Unexpectedly, the mock-treated calli and somatic embryos also show a faint fluorescence (Fig. 3B, F, J, N), but this is much lower in intensity than the GFP fluorescence in Fig. 3 C, D, G, H, L, and P, and suggestive of fluorescing secondary metabolites. Interestingly, it was shown previously, that E. californica suspension cultures produce benzophenanthridine alkaloids with an excitation of 270–550 nm and emissions at 310–590 nm (Hisiger and Jolicoeur 2005).
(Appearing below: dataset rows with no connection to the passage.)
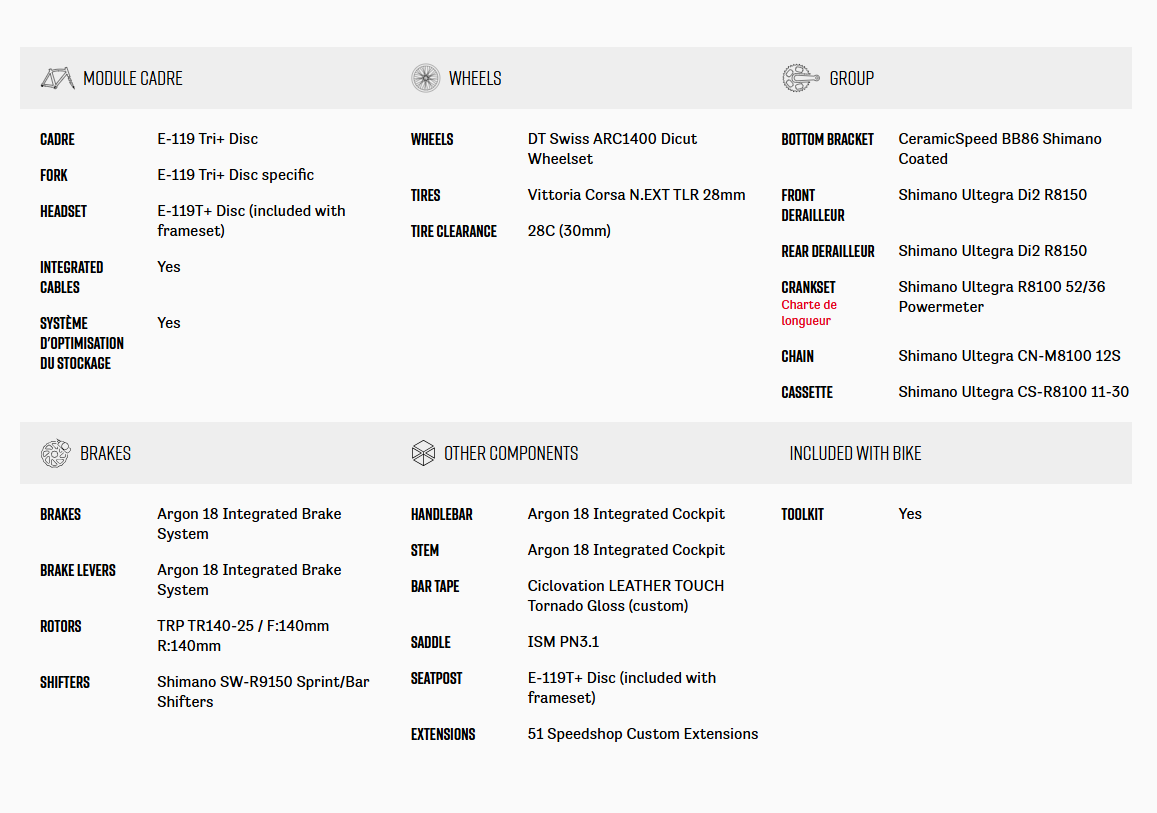Click the DT Swiss ARC1400 Dicut Wheelset text
The image size is (1157, 813).
[612, 149]
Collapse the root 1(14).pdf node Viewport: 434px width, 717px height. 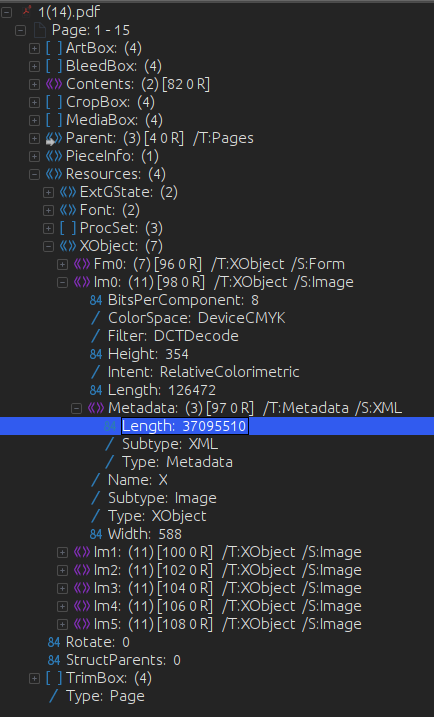click(x=6, y=12)
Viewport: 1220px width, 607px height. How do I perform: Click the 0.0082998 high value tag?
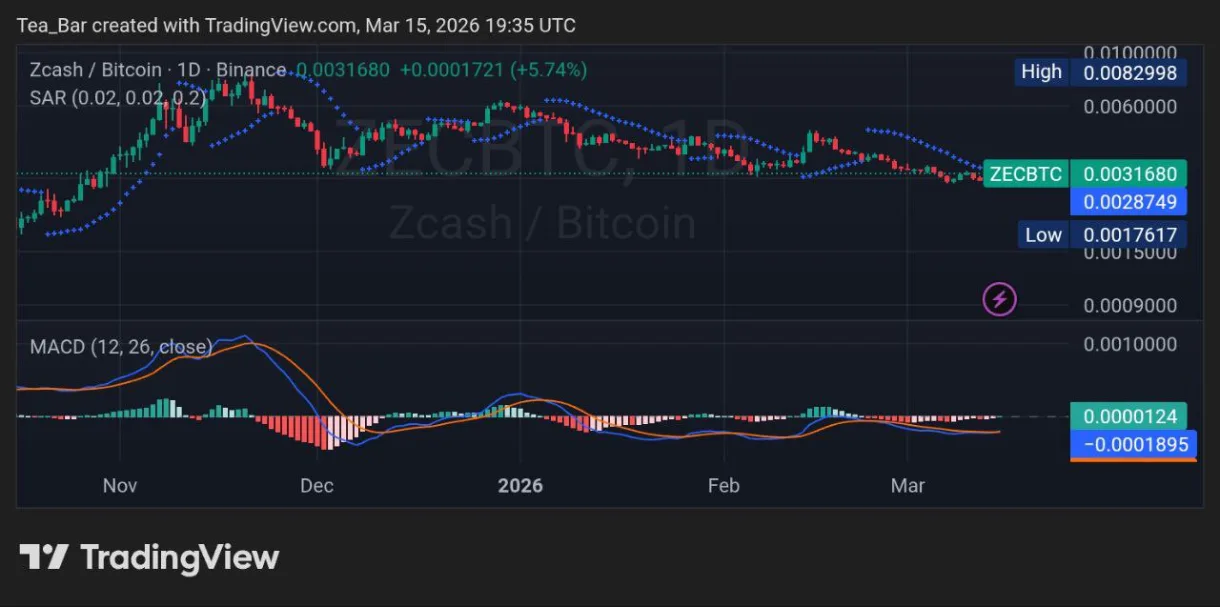click(x=1129, y=72)
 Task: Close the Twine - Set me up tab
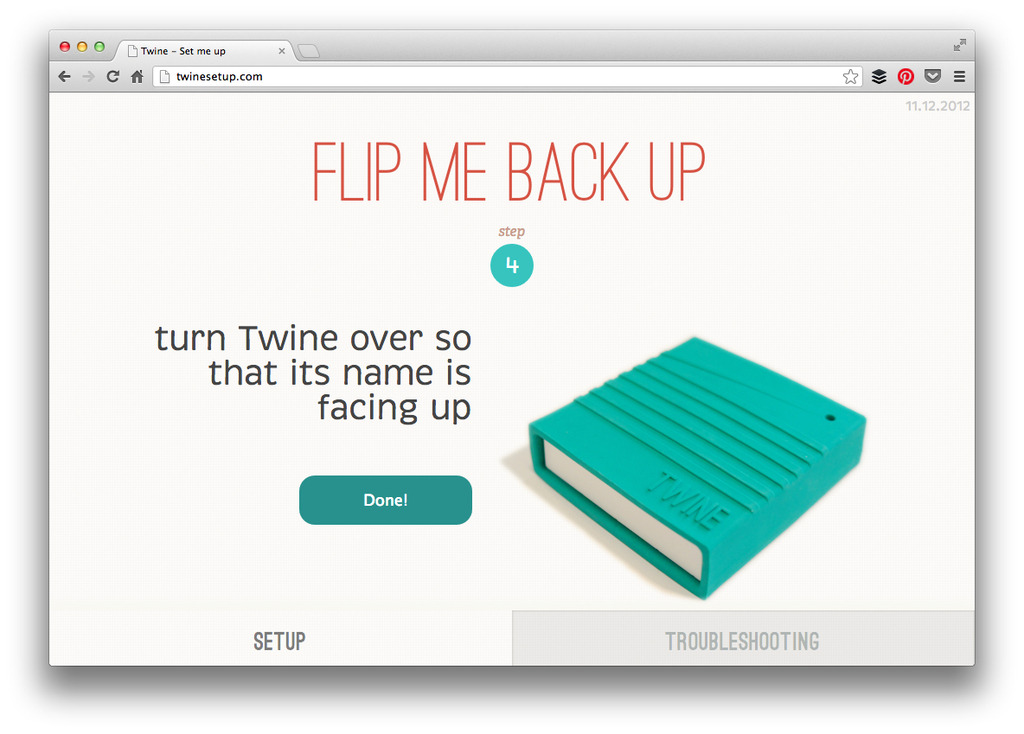click(x=281, y=51)
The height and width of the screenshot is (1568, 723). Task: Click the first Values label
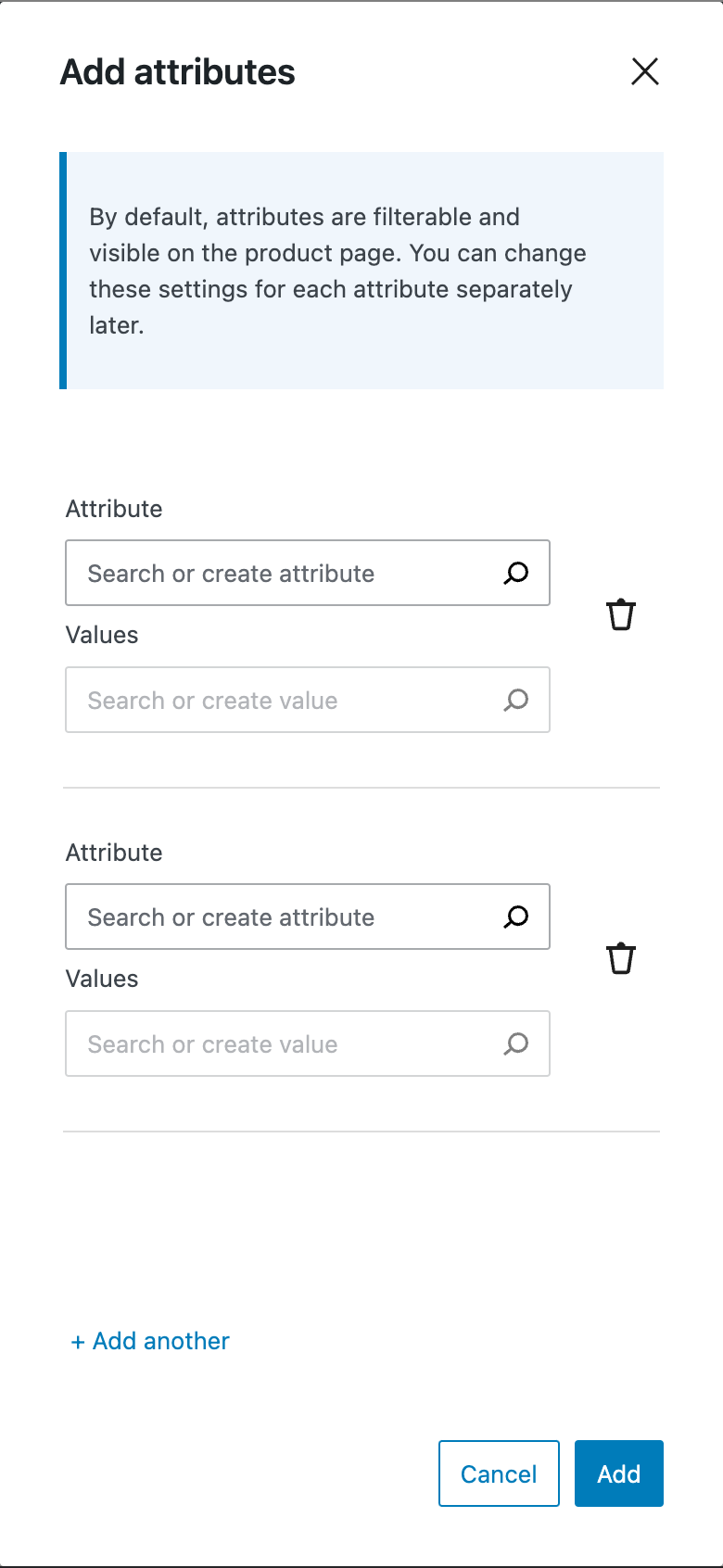click(x=102, y=635)
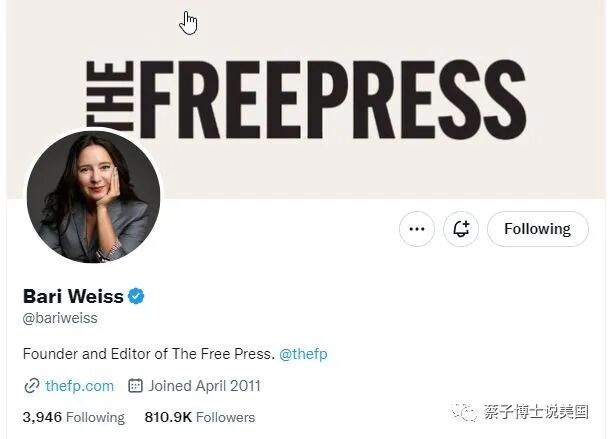Open Bari Weiss's profile picture
This screenshot has height=439, width=608.
click(x=93, y=197)
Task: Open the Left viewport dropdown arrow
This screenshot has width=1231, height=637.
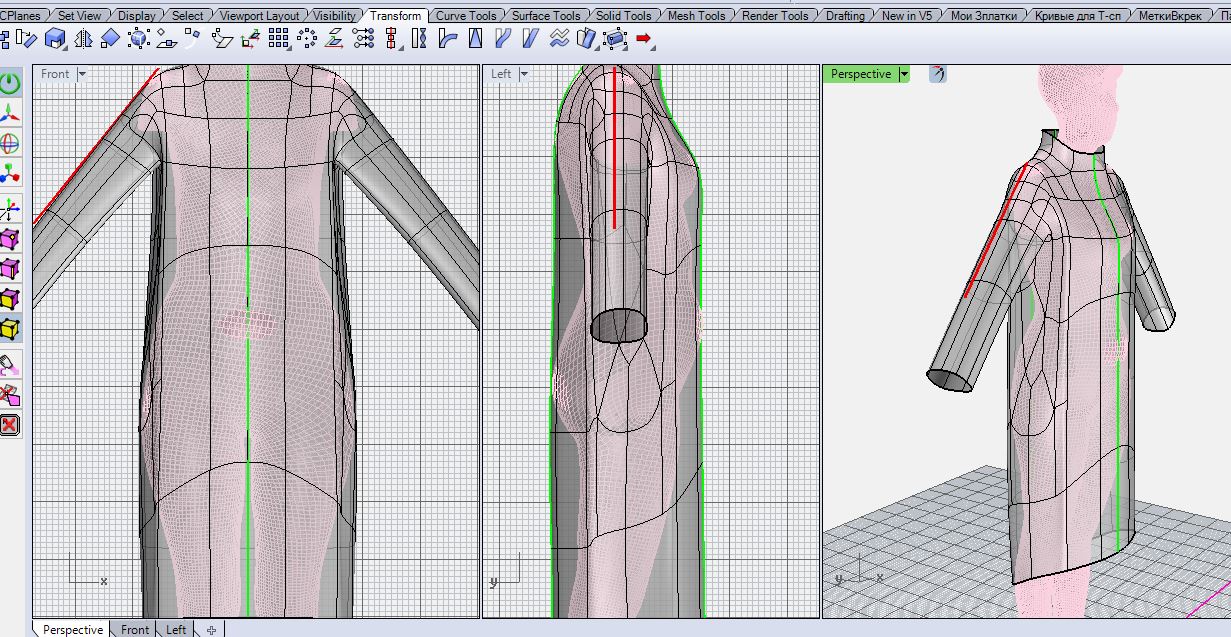Action: click(x=526, y=74)
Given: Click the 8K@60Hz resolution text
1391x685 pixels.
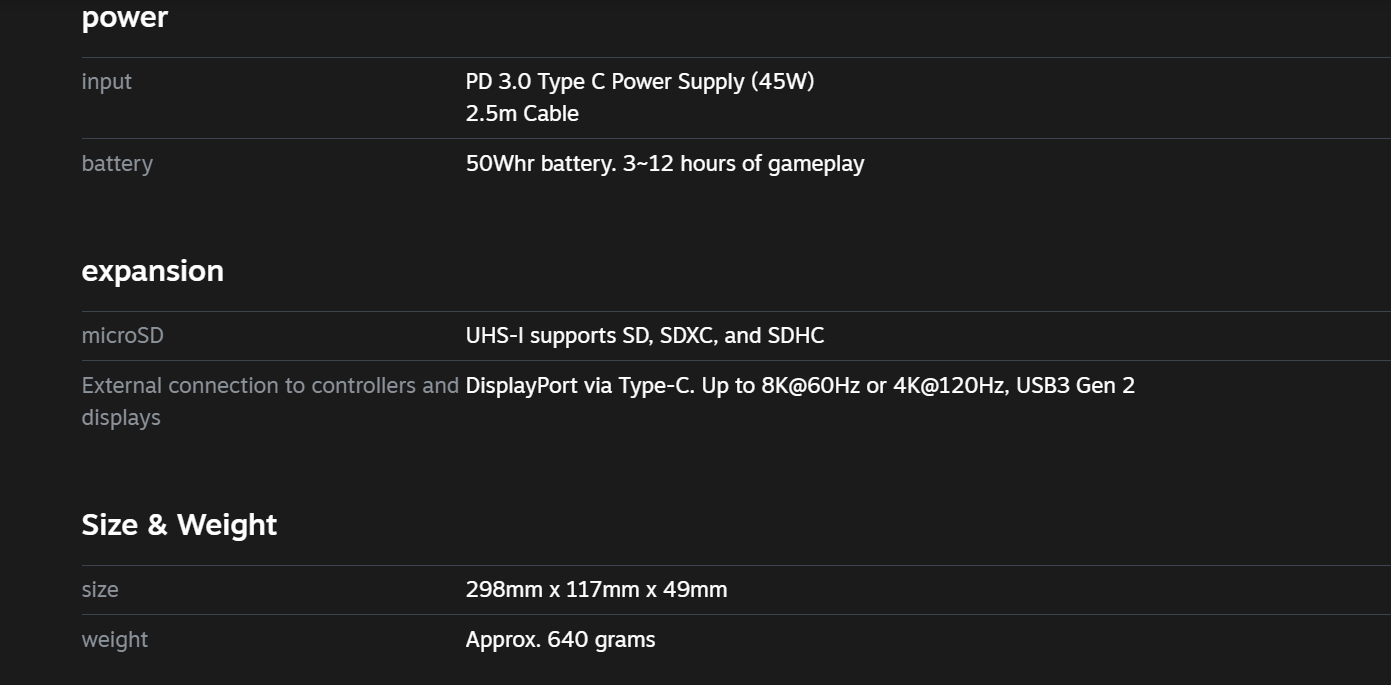Looking at the screenshot, I should click(x=810, y=385).
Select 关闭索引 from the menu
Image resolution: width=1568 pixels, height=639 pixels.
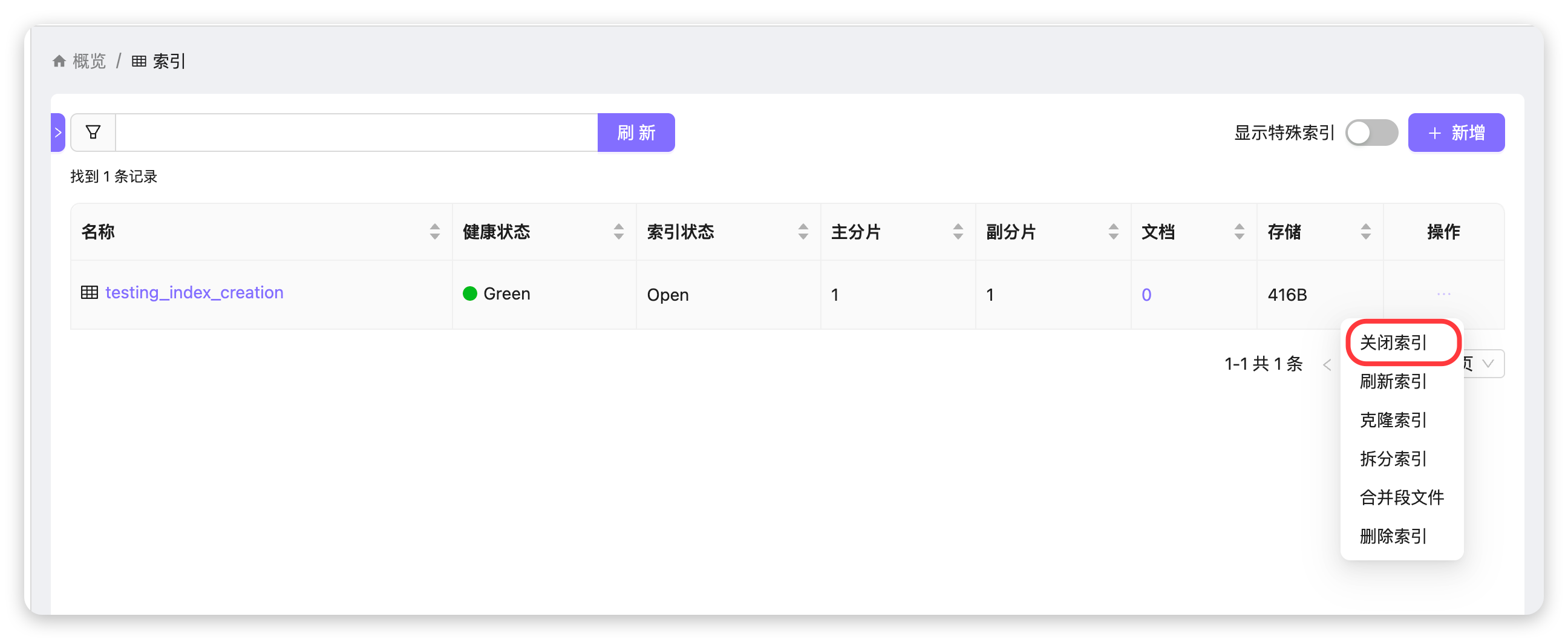1393,343
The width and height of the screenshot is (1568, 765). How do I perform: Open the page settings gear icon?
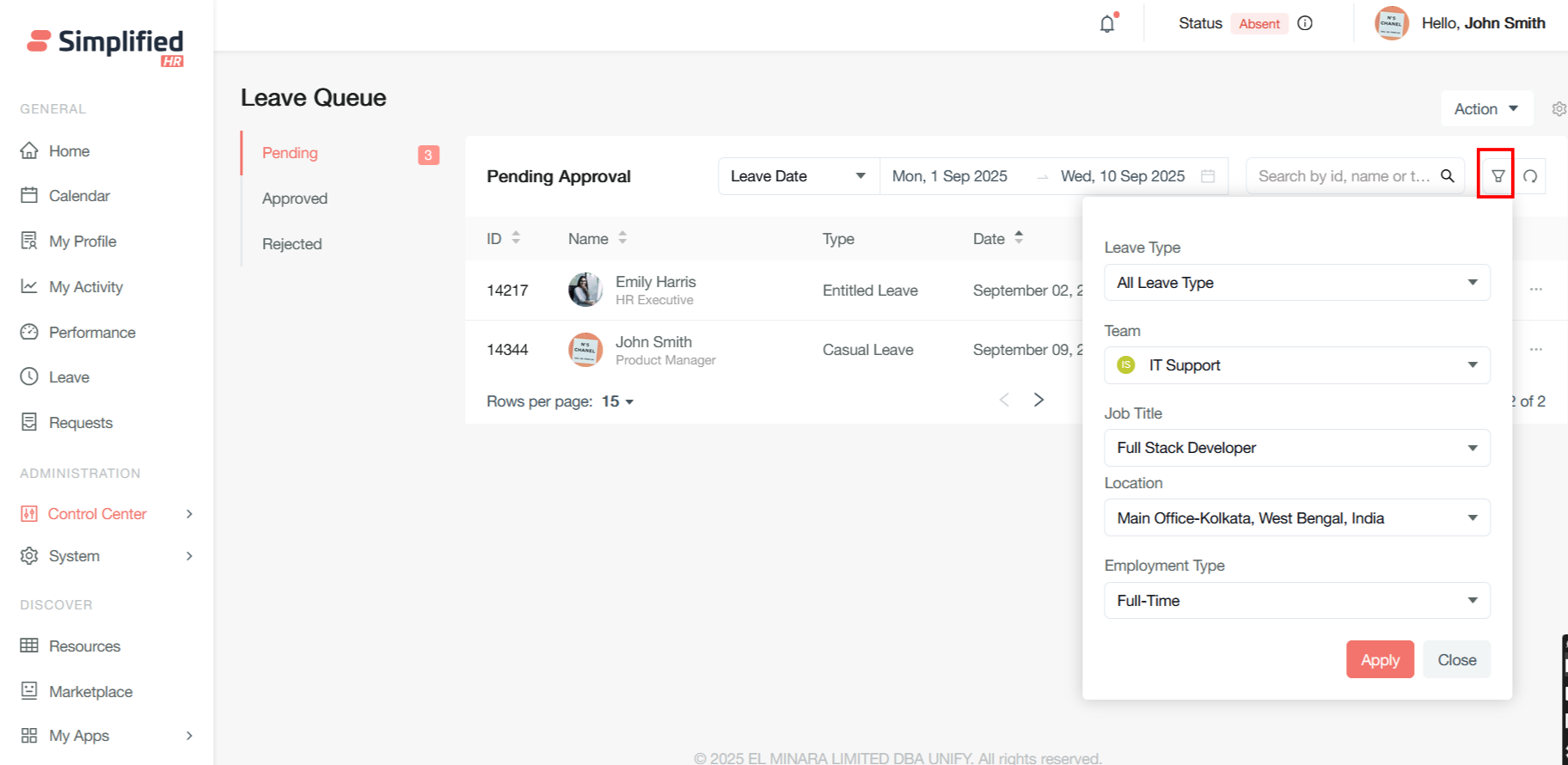pos(1558,109)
Those lie within the range of the GFP excitation and emission spectrum (max. 488 nm and 507 nm, respectively) and could explain the low intensity fluorescence observed in wild type calli and somatic embryos. p35S:GFP transformed plants show a morphology similar to that of wild type plants that underwent tissue culture based regeneration, except for the flowers, which show folded mature petals in the transgenics (Online Resource 1, Fig. 3).
Other E. californica transformation methods
There are other means to generate transgenic E. californica tissue, for example by using biolistic bombardment of callus tissue (Popelka et al. 2003; Viehweger et al. 2006; Angelova et al. 2010), but this requires an expensive biolistic particle delivery system. Using the regeneration protocol reported here, this method can be extended to generated transgenic lines. Another protocol published earlier reports an approach similar to ours, but with different media/phytohormone compositions and paromomycin as plant resistance markers (Park and Facchini 2000b). However, this method is less efficient in terms of callus generation from explants, for example, with our method, around 98 % of explant generate calli, with the previous protocol only 80 %. 30 % of the calli then generated somatic embryos within three to four weeks, while using the method reported here, nearly 45 % of calli developed somatic embryos within seven weeks, indicating that our protocol is more efficient than the previous one. Further, the somatic embryo induction medium we used induced continuous production of somatic embryos from transgenic calli, such that up to 37 transgenic calli could be subcultured from a single callus (Online Resource 2, Table 10). Unfortunately, we cannot compare our work with how the method by Park and Facchini (2000b) performs in other labs, as no further work based on this protocol was published.